Frankfurt/Main – Speerwurf-Olympiasieger Thomas Röhler will bei der Leichtathletik-EM die große Revanche für seine WM-Niederlage schaffen und wieder Gold gewinnen.
«Nichts anderes kommt infrage», sagte der 26 Jahre alte Jenaer der Deutschen Presse-Agentur. «Die Zielsetzung ist bei mir immer ganz hoch. So wird geplant, so wird gelebt.» Allerdings wird er am 9. August im Berliner Olympiastadion auf starke Konkurrenten treffen.
Wie schnell man als Olympiasieger mit leeren Händen dastehen kann, musste Röhler 2017 erleben: Bei der WM in London schnappte ihm sein deutscher Rivale Johannes Vetter den Titel weg. Er selbst ging als Vierter medaillenlos aus.
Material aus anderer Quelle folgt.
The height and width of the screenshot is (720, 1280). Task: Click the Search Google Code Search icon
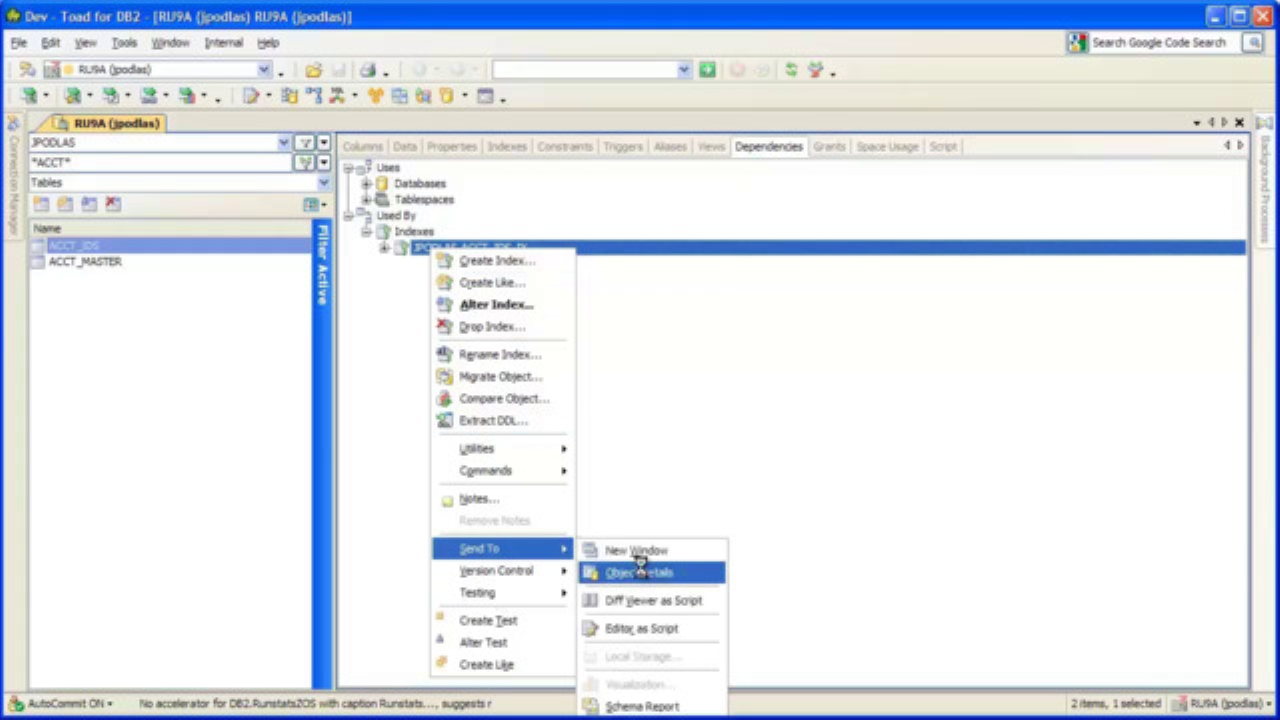point(1076,42)
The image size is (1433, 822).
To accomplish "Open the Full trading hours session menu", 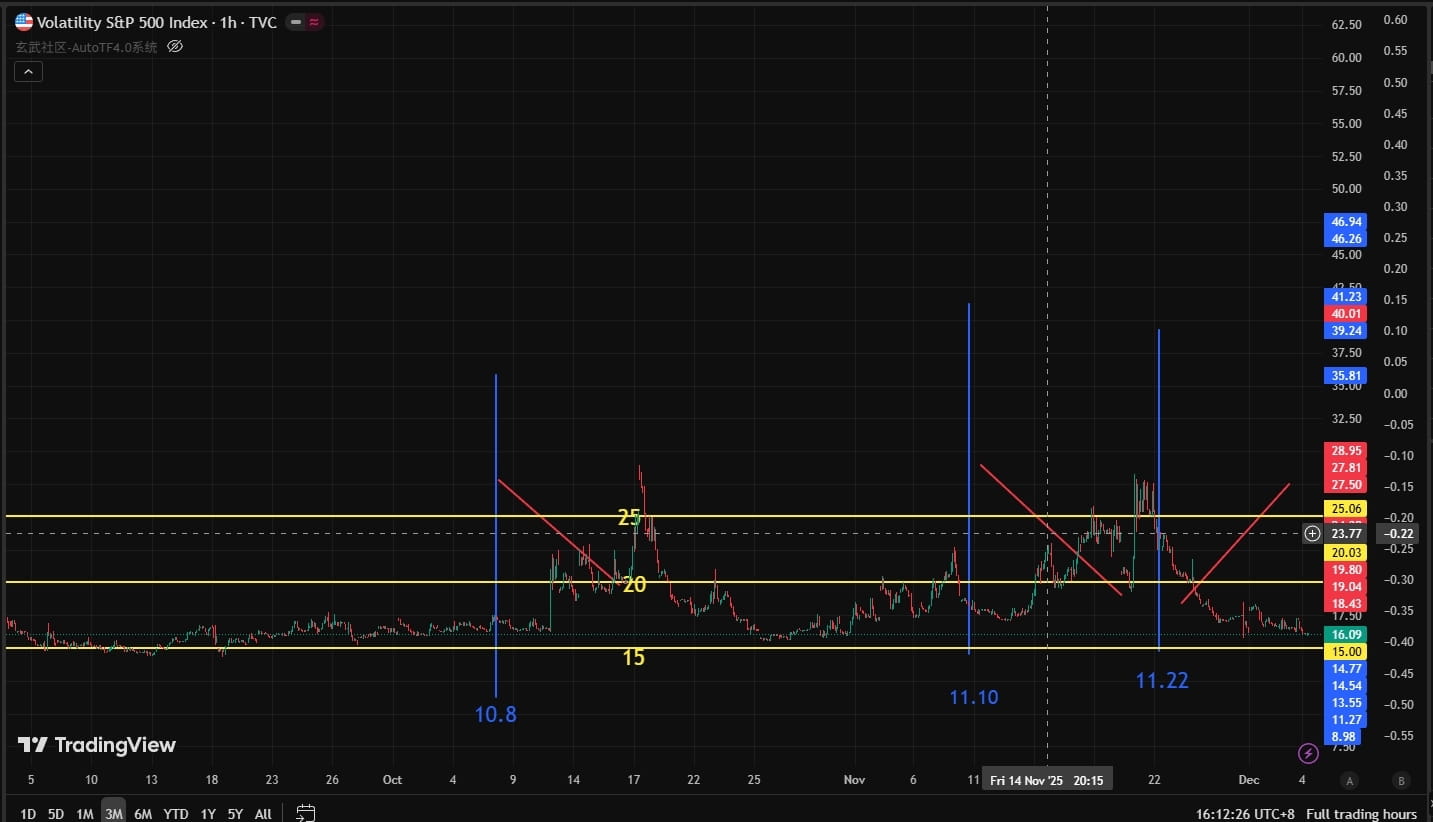I will click(1361, 814).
Außerdem empfahl sich auch der Mannheimer Andreas Hofmann mit seinen 91,07 Metern für höhere Ehren. «Mit drei 90-Meter-Werfern in Deutschland sind wir die Streitmacht auf der Welt schlechthin», stellte Röhler fest. «Wenn alle verletzungsfrei bleiben, wird es den klaren Favoriten nicht geben.»
Trotz der WM-Enttäuschung und der nur kurzweiligen Freude am deutschen Rekord – im Mai 2017 warf Röhler 93,90 Meter und im Juni übertraf Vetter die Bestmarke mit 94,44 Metern – blickt er nicht im Zorn zurück. «Dass es bei der WM ein vierter Platz wurde, ist sehr unglücklich gewesen», befand Röhler. «In so einem Fall pflege ich aber zu sagen: Rückspiegel abkleben und weitermachen. Der Blick ist klar nach vorne gerichtet.» Er analysiere Niederlagen grundsätzlich nie sehr lange, weil er es «für Zeitverschwendung» hält: «Ich analysiere lieber, was man von den Besten lernen kann und wie man als deutsches Team den Vorsprung halten und ausbauen könnte.»
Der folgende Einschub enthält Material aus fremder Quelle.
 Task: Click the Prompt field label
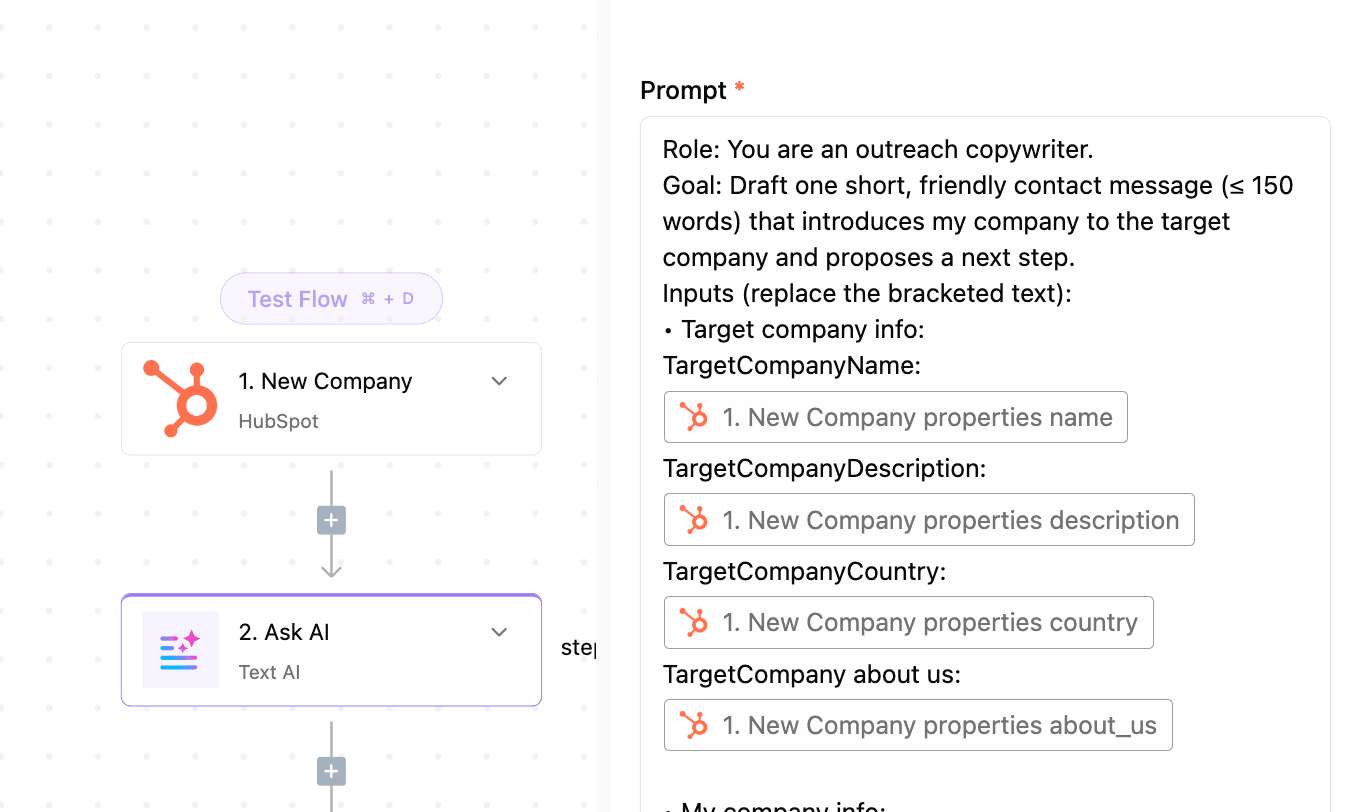tap(683, 90)
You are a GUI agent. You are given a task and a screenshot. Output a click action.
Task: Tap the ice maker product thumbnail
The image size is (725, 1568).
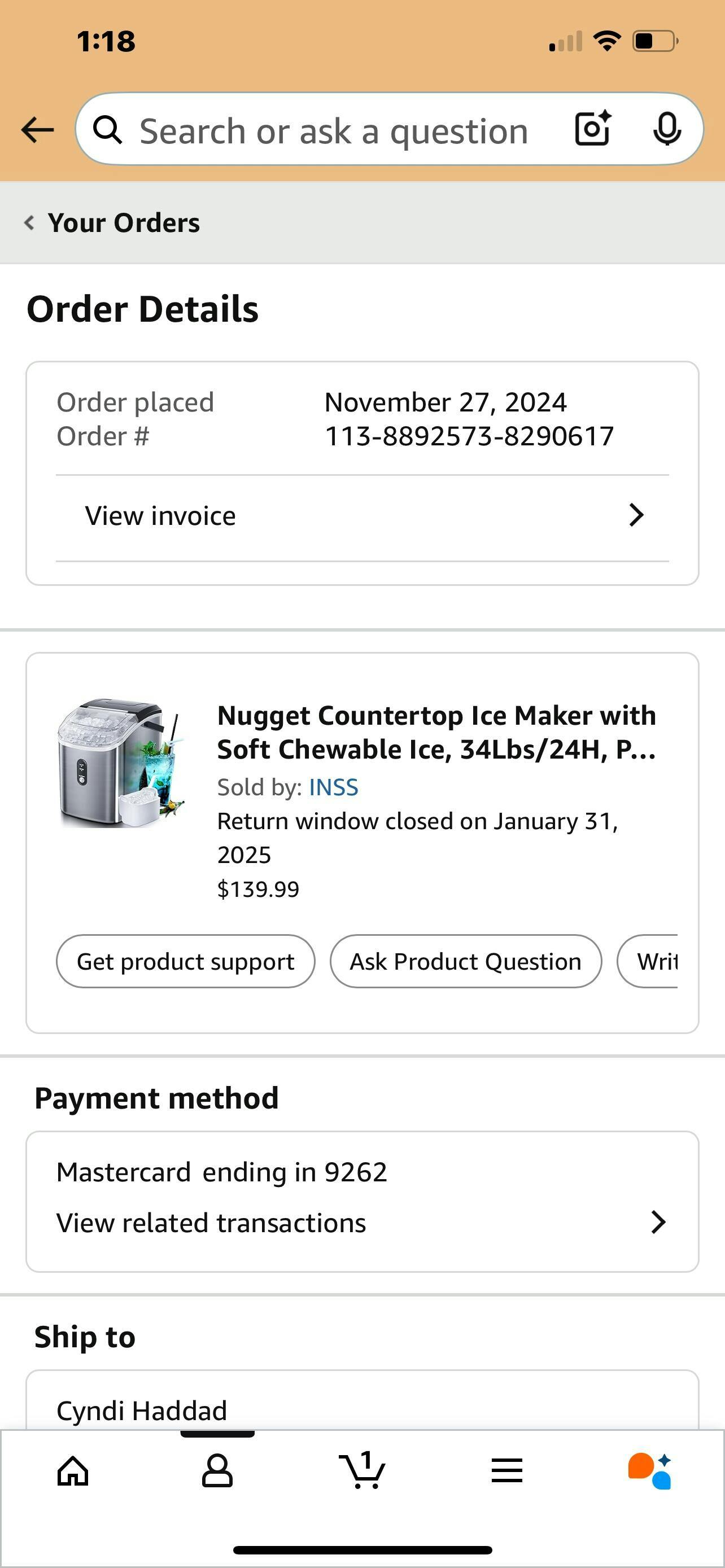(x=120, y=763)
Der fünfmalige deutsche Meister denkt eher strategisch und vor allem an den zweiten angestrebten Olympia-Coup. Nach den Rio-Spielen 2016 hat er mit seinem Coach Harro Schwuchow verschiedene Trainings- und Technik-Ansätze ausprobiert. «Es ging super vorwärts. Deshalb haben wir begonnen, langfristig in der WM-Saison zu planen», berichtete Röhler. «Wir haben es mit Blick auf die Sommerspiele 2020 in Tokio getan. Als Olympiasieger ist das mein nächster großer Traum.» Schwuchow sagte: «Dann ist Thomas im besten Alter. Dann greifen wir noch mal an.»
Die Zeit der Experimente – auch mit Drohnen, die Luftbilder von Würfen liefern – ist dennoch nicht vorbei. «Meinem Trainer und mir ist da alles zuzutrauen», sagte Röhler. «So haben wir schon vieles erreicht und die 90-Meter-Barriere geknackt. Den gleichen Weg wollen wir weitergehen, um die nächsten Barrieren zu überwinden.»
Eine Grenzüberschreitung wäre, den Weltrekord von Jan Železný zu übertreffen. Der Tscheche hatte am 25. Mai 1996 98,48 Meter weit geworfen – und zwar in Jena. «Den Weltrekord und 100 Meter weit: Ja, richtig – eines Tages», bestätigte Röhler.
Das Verhältnis zu dem Offenburger Vetter hat sich laut Röhler trotz der Niederlage von London nicht verschlechtert. «Wir pflegen ein extremes Sportmanns-Verhältnis, geprägt von Freundschaft und Respekt. Da hat sich wenig geändert», versicherte er. «Wir nehmen uns im Wettkampf als Gegner wahr, aber wir können uns gegenseitig auch immer Kraft und Sicherheit im Wettbewerb geben.» Das wolle man sich nicht kaputt machen lassen. «Ich arbeite aber im Training allein und will am Ende der Saison ganz oben stehen», betonte Röhler. «Das eine schließt das andere nicht aus.»
Für Vetter liegt in diesem Jahr der Fokus gleichfalls «eindeutig auf den Europameisterschaften in Berlin. «Das ist der Saisonhöhepunkt.» Auch der Weltmeister und Schützling von Bundestrainer Boris Obergföll blickt mit Stolz auf die nationale Konkurrenz: «In der Weltrangliste stehen wir auf Platz eins, zwei und vier.»